The sea change in Russo-European relations cannot be overstated. In the words of
Finnish Prime Minister Sanna Marin, “Russia is not the neighbor we thought it was”
(PM: Nato Decision Must Happen This Spring, 2022). Had the West been attentive to
Russia’s red flags, it might have effectively deterred its belligerence, by for example
offering Ukraine NATO membership with full security guarantees. With the West’s
awakening, NATO’s strategic concept is in for a major overhaul, regardless of whether
Russia pulls out of Ukraine before the alliance’s Madrid Summit in June. Its last
strategic concept, issued in November 2010, viewed Russia as a “strategic partner” and
appealed to a shared “respect of democratic principles and the sovereignty,
independence and territorial integrity of all states in the Euro-Atlantic area” (“Strategic
Concept for the Defence and Security of the Members of the North Atlantic Treaty
Organisation” Adopted by Heads of State and Government in Lisbon, n.d.). This
language is likely to be replaced by calls for security-seeking deterrence and open
strategic competition.
The Legacy of Appeasement
If Putin’s strategy has backfired, the West, too, is now seeing the consequences of its
soft efforts to reorient Russia around the ideals of political and economic freedom. In the
words of former U.S. President Bill Clinton, after the Soviet Union’s collapse, the hope
was for Russia to “build a modern economy based on its human talent in science,
technology, and the arts,” instead of falling back onto “its 18th-century empire fueled by
natural resources and characterized by a strong authoritarian government with a
powerful military” (Clinton, 2022). European allies therefore encouraged stronger ties
with Russia wherever they saw the opportunity.

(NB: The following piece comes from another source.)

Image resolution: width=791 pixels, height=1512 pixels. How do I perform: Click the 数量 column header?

This was particularly the case when it came to energy trade. By the beginning of the
1980s, gas reserves in the North Sea had been depleted, and Europe had to look for
alternative suppliers to meet its energy needs. Later, climate change also hastened a
diversification of fuels to reduce reliance on coal.

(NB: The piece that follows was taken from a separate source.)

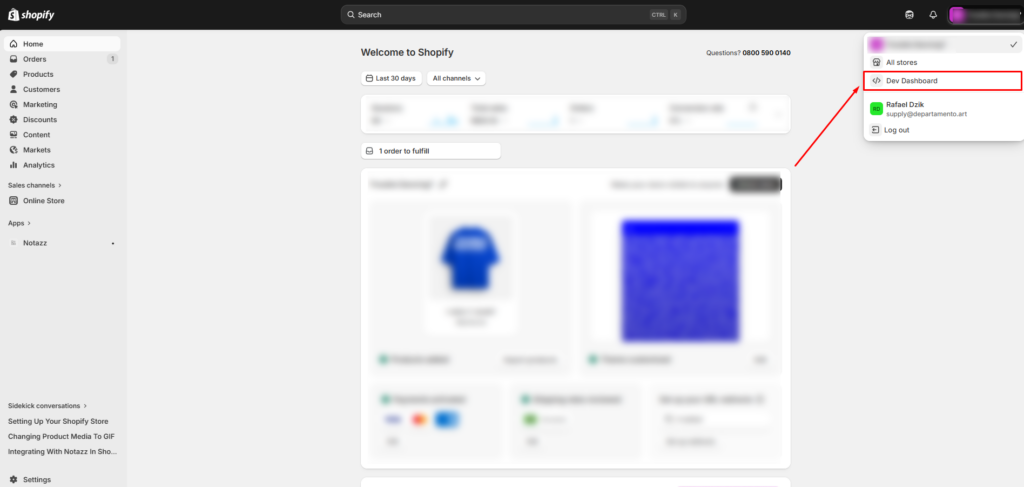This screenshot has width=1024, height=487.
Task: Choose All stores in account menu
Action: coord(902,62)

Russia had both the capacity and willingness to meet Europe’s energy needs. During
the Cold War, Russian gas imports had not been an option, but by the early 2000s,
engaging Russia economically actually made good geopolitical sense. If Europe and
Russia were to become economically entangled, the thinking went, the costs of undoing
the relationship would be high on both sides, and could serve to promote peaceful, even
friendly, relations on the continent. That’s not to mention that Russia is the third largest
energy producer in the world, behind China and the United States. It has significant oil
reserves, the world’s largest natural gas reserves and is the third largest exporter of
petroleum and other liquid fuels (International - U.S. Energy Information
Administration (EIA), n.d.).
It made sense, then, for Europe to increase its economic ties with Russia, even if doing
so has remained controversial both on the continent and in relations with the U.S.,
which has long opposed dependence on Russia. But that strategy has meant that, in the
weeks since Russia’s invasion, as the U.S. issued a complete ban on Russian energy
imports, Europe was slow to follow suit (The White House, 2022).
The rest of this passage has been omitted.